Le TP OK JAZZ avait une structure musicale stricte, mais fertile et un style reconnaissable : longues introductions, solos de guitare savants, voix graves et harmonies vocales profondes.
Franco, un homme, une légende, une voix politique

Ses rapports avec Mobutu, entre proximité et critiques voilées, faisaient les choux gras de la presse nationale et surtout de la radio-trottoir.
Champion de la liberté d’expression dans ses chansons, Franco était comme un chroniqueur social, porte-voix des petites gens.
L’héritage du TP OK Jazz

A la mort de Franco en 1989, une page de l’histoire musicale de la RDC s’est tournée. Les tentatives de relance du groupe (par Simaro Lutumba notamment), se sont avérées infructueuses. Toutefois, l’influence de l’OK Jazz dans la musique congolaise, africaine, afro-cubaine demeure réelle.

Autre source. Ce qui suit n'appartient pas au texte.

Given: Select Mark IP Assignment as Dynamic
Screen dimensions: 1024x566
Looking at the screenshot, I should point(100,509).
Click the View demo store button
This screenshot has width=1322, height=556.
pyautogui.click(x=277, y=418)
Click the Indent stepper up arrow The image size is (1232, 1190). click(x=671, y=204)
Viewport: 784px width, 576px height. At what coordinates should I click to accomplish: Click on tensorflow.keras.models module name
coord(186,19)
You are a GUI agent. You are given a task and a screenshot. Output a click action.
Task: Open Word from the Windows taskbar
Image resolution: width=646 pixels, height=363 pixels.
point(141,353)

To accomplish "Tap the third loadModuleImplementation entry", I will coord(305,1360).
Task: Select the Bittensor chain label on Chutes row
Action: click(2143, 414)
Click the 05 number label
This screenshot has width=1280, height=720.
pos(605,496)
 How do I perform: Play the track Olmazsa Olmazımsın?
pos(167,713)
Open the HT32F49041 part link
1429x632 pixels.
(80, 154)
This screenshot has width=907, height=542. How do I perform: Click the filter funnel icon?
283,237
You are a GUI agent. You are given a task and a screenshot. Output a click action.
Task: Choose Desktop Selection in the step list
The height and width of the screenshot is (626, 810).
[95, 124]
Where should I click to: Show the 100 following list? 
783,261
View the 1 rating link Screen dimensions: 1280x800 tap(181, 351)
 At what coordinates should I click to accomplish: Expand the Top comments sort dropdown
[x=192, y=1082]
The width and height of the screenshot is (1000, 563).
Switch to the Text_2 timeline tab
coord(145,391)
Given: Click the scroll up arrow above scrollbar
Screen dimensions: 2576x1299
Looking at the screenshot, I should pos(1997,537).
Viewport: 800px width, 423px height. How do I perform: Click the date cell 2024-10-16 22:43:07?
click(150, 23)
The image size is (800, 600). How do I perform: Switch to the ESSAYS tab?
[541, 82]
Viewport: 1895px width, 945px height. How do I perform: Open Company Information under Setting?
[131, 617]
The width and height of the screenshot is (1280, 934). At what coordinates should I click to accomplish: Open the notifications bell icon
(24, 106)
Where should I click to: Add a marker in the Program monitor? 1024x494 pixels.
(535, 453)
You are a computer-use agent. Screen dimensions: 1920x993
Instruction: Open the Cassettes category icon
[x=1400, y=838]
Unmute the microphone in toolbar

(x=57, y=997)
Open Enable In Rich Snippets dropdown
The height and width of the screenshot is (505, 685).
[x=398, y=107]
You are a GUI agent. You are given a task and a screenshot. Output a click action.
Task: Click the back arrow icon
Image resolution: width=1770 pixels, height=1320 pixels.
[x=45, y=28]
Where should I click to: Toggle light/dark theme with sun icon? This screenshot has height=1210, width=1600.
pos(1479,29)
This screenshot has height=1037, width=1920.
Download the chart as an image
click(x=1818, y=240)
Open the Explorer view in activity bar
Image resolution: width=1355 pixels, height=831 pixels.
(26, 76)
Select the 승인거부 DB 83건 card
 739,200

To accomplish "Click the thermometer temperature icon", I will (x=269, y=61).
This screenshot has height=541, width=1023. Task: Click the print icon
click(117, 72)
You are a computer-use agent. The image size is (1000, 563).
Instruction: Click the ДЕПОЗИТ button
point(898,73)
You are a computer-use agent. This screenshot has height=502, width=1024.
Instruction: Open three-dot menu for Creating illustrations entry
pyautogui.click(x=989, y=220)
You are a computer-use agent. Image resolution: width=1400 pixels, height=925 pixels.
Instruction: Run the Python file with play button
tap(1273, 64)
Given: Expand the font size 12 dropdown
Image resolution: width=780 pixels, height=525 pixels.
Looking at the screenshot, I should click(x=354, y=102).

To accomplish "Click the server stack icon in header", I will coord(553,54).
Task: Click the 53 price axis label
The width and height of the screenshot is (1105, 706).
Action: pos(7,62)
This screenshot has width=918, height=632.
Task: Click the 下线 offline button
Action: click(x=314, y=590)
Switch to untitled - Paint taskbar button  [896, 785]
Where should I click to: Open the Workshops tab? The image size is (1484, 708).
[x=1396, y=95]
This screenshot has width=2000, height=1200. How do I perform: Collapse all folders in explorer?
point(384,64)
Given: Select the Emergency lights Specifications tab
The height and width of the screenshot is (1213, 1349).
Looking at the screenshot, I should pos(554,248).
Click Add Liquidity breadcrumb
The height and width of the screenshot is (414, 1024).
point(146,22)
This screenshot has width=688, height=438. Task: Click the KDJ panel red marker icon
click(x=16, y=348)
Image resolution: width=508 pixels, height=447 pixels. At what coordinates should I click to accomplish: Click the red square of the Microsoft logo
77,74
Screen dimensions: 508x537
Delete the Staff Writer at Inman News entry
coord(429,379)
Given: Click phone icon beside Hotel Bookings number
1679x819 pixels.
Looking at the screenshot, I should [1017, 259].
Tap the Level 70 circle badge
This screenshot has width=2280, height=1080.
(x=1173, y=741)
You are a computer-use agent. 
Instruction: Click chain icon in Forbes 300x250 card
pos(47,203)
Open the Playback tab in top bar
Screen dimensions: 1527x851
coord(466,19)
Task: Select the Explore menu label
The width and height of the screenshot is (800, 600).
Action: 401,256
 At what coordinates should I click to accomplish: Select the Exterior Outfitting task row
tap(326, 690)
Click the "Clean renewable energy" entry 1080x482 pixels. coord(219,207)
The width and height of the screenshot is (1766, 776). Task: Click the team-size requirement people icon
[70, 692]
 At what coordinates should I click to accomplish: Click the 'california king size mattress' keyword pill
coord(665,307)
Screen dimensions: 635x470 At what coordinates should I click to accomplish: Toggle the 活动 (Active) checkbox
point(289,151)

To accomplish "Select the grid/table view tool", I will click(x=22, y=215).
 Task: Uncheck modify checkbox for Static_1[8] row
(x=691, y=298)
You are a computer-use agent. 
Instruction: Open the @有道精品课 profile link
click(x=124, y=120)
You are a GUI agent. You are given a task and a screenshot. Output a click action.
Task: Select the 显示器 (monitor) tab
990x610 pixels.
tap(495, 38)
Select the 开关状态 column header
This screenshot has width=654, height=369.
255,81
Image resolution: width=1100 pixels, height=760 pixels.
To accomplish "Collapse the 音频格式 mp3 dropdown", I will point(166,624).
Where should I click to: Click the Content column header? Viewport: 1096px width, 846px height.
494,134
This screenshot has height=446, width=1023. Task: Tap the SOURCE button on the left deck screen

Le TP OK Jazz, comme matrice de la rumba, doit être fière que son oeuvre soit inscrite au patrimoine immatériel de l’UNESCO.
À l’heure où l’Afrique redécouvre et réhabilite ses géants culturels, les 69 ans du TP OK Jazz nous rappellent que la rumba congolaise n’est pas seulement une musique de fête : c’est une mémoire, une conscience, un art de vivre. Et le TP OK Jazz, sous la houlette de Franco, en a été le cœur battant.